Teen Knowledge Level
With schools across the United States incorporating personal finance into their high school curriculum, many parents assume their teens are ready for ATM, debit, and credit cards. But oftentimes these courses must cover other life skills, limiting the amount of time that’s truly spent on personal finance topics, including credit. And, on top of that, the vast majority of teachers don’t feel competent to teach the subject.

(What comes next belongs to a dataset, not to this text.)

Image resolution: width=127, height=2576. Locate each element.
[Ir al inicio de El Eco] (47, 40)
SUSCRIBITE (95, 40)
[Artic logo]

Studies show that while teens feel fairly comfortable with many personal finance subjects, they still don’t have a firm grasp on credit cards. This lack of confidence makes it increasingly important for parents to continue the education at home. While the task may seem daunting, parents can find age-appropriate information both online and through trusted financial institutions, like banks, credit unions, and even financial planners and insurance agents. CreditDonkey has also published articles and materials to help families further their credit knowledge.